Les autres usines, dopées par la bonne santé du marché du sucre et du rhum, se modernisent et accroissent leurs capacités de production. Suffisant hier, leur domaine ne l'est plus pour les alimenter en cannes. Si elles drainent peu à peu vers elles la quasi-totalité de la canne cultivée sur le territoire, c'est en l'achetant sur de petites propriétés, en faisant venir des ouvriers agricoles sur leurs propres terres pour la récolte ou en réceptionnant la canne des habitations avec lesquelles elles sont liées par contrat de colonage21. Les ouvriers agricoles ont un emploi temporaire, ils sont parfois d'origine étrangère, tous payés à la tâche c'est-à-dire à la quantité de canne apportée à l'usine. Ce prix est fixé annuellement par le gouverneur et des représentants des deux parties, (producteurs et ouvriers agricoles).
Le monopole des usines
Pour qu'elles reçoivent des quantités suffisantes de canne à sucre, il faut aussi augmenter les moyens des petits propriétaires pour lesquels l'Etat instaure des caisses de crédit agricole. Leur fonds de roulement est constitué en ponctionnant les bénéfices de la Banque de Guadeloupe. En cas de répartition d'un dividende annuel supérieur à 125 francs net d'impôts par action, elle verse une somme égale à l'excédent net réparti22.

**Données de l'exercice**
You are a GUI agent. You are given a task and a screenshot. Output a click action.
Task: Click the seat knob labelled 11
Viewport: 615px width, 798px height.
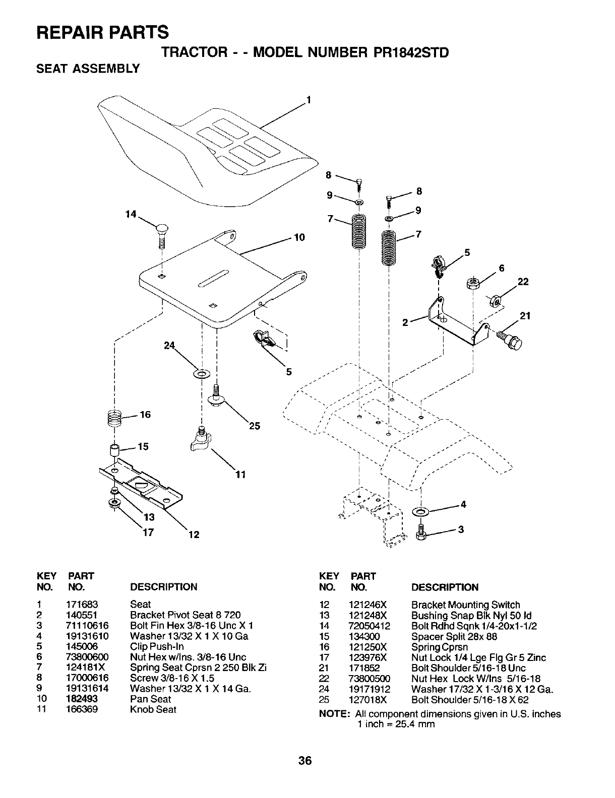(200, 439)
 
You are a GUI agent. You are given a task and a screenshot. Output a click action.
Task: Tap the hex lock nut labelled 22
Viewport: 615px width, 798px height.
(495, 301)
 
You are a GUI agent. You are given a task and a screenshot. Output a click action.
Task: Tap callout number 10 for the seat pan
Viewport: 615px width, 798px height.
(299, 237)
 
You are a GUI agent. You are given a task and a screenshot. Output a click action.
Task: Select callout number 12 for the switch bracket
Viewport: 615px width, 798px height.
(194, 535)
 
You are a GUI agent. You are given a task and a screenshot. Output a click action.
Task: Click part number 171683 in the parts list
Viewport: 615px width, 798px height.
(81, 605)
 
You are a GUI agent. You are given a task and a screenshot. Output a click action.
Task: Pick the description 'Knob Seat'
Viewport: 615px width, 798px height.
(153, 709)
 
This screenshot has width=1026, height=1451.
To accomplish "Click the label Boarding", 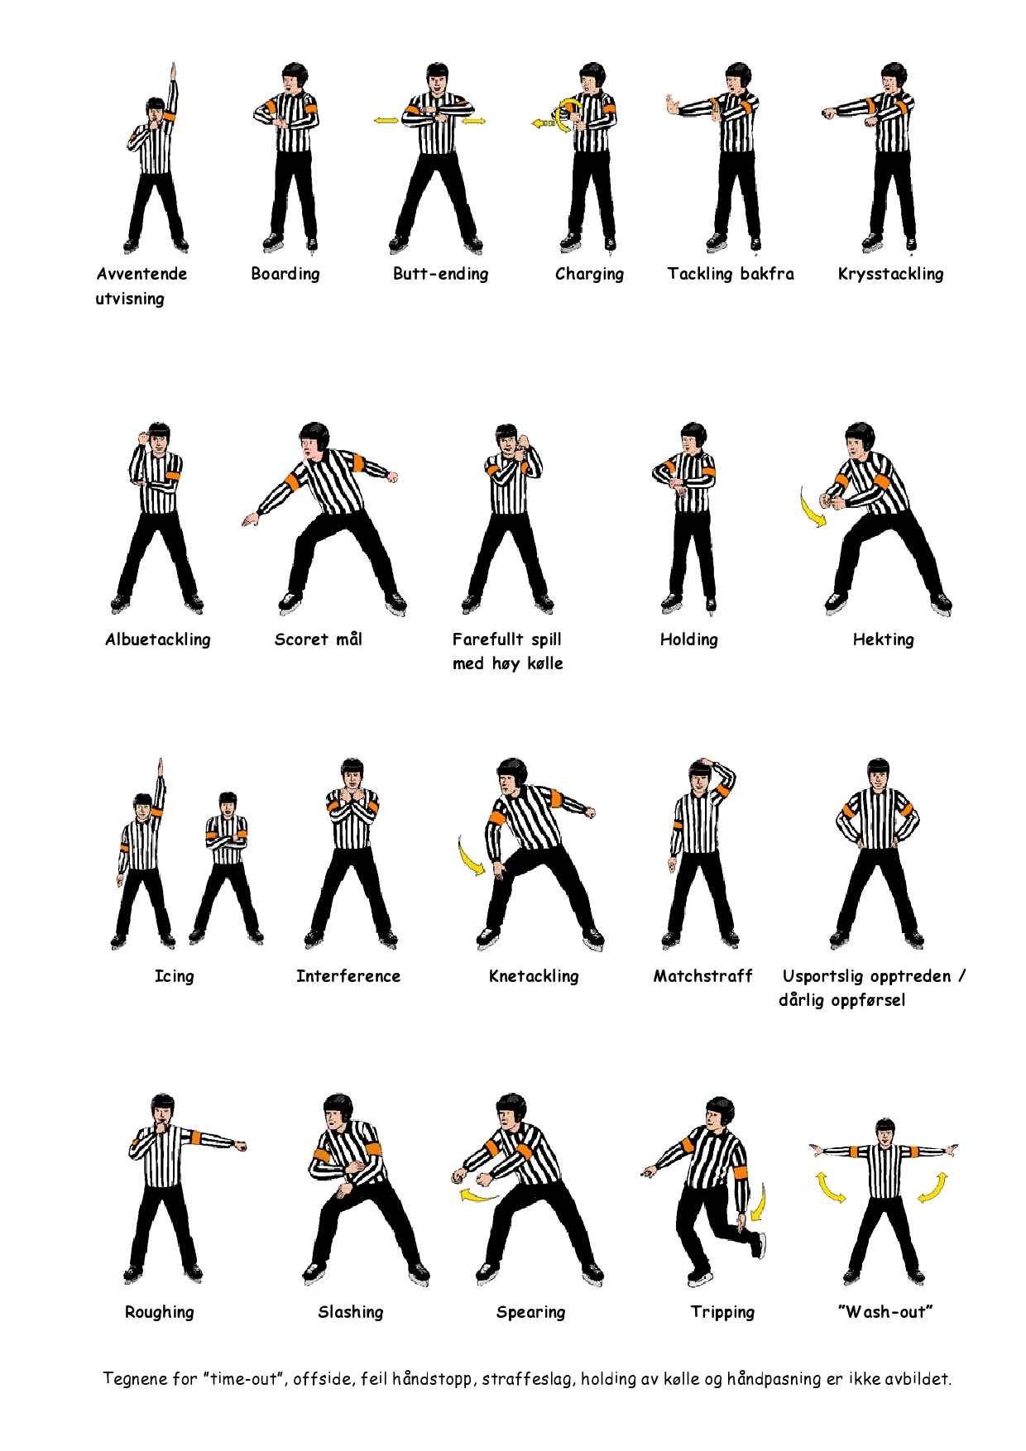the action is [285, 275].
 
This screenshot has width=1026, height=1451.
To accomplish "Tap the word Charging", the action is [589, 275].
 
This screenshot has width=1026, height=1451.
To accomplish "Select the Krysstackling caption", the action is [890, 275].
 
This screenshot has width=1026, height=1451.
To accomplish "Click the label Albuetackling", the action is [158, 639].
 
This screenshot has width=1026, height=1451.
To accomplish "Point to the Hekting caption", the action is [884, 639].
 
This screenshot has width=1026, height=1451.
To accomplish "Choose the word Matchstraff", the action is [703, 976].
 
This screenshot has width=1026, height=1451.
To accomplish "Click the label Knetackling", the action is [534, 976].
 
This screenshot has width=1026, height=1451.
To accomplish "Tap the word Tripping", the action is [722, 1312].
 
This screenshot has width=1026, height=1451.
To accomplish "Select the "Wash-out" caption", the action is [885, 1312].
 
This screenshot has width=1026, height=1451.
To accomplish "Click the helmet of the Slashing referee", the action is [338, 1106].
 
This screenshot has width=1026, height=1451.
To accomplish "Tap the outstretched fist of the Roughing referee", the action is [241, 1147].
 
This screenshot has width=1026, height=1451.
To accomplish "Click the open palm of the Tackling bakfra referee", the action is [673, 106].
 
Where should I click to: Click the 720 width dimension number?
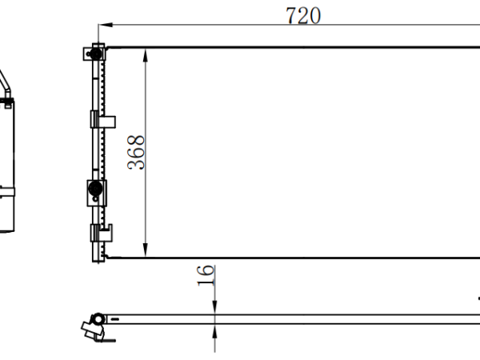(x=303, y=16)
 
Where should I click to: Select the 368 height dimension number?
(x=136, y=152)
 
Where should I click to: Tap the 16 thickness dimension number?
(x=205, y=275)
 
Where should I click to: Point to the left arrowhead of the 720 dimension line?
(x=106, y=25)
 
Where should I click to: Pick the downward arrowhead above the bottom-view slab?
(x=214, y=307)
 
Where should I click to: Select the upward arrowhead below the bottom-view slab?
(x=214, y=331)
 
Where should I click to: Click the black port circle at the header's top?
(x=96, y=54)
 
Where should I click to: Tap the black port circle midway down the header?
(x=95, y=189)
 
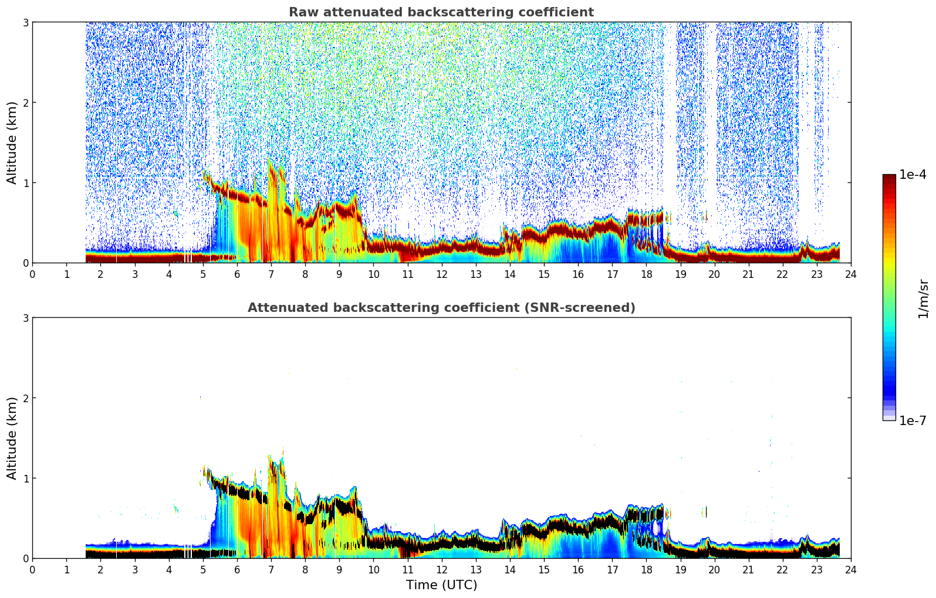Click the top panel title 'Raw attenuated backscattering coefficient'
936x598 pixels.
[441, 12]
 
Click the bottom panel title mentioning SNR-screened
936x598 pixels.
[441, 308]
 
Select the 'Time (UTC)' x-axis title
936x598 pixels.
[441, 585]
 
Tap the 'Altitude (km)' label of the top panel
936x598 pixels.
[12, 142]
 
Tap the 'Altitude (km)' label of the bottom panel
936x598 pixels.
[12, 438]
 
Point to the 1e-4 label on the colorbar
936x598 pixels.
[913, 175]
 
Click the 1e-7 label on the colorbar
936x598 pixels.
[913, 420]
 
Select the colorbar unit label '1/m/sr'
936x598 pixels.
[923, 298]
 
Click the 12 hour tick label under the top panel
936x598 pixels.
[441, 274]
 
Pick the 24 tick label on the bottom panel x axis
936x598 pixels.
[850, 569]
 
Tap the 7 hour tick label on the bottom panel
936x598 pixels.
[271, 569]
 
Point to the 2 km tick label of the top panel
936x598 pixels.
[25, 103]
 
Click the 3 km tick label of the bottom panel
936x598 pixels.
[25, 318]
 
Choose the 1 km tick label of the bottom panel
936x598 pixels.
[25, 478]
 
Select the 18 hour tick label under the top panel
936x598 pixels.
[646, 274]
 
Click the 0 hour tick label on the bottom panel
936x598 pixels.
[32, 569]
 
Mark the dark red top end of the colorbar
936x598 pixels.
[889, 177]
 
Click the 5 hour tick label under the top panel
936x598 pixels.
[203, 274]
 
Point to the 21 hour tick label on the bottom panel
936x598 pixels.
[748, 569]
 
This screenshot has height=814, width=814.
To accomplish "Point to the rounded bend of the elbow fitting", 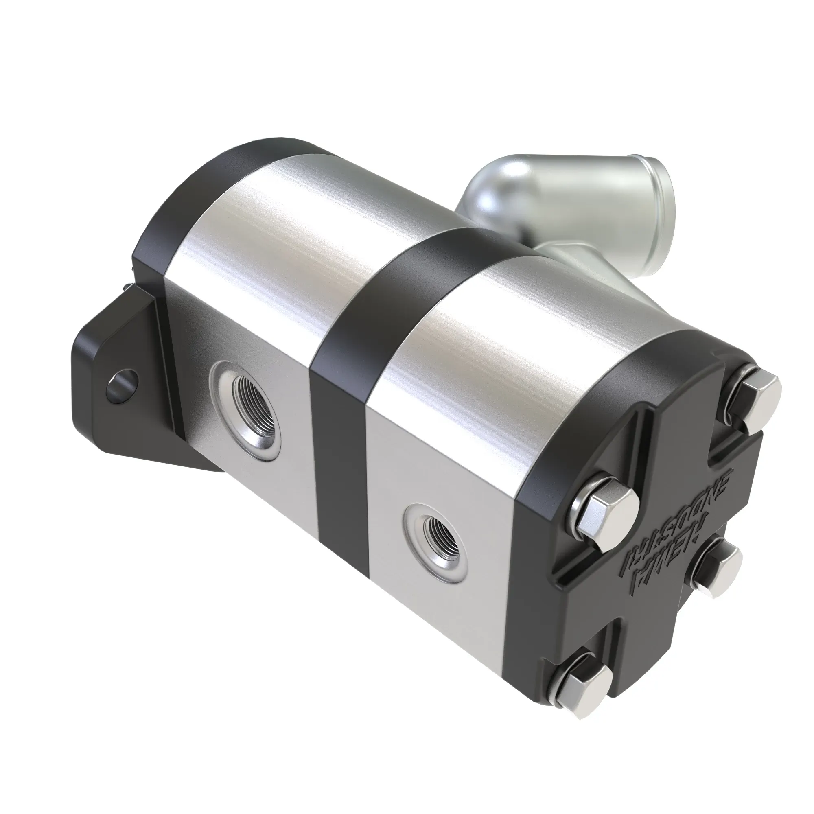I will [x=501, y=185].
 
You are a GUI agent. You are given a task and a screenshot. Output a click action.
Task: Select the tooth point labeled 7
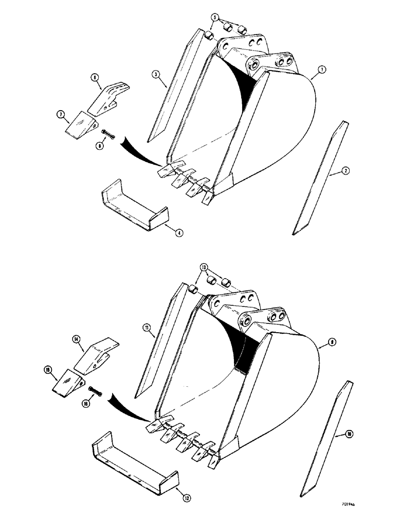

**Consigne A**
Selon l'extrait fourni, pourquoi l'État instaure-t-il des caisses de crédit agricole ? Répondez en une à trois phrases.
**Consigne B**
Affichez chaque ligne des enregistrements où figure la chaîne « axis ».
L'extrait et les enregistrements proviennent de sources distinctes.

**Corrigé A**
L'État instaure ces caisses pour augmenter les moyens des petits propriétaires. Le but est que les usines reçoivent des quantités suffisantes de canne à sucre.

**Corrigé B**
Select the 'Time (UTC)' x-axis title
Pick the 24 tick label on the bottom panel x axis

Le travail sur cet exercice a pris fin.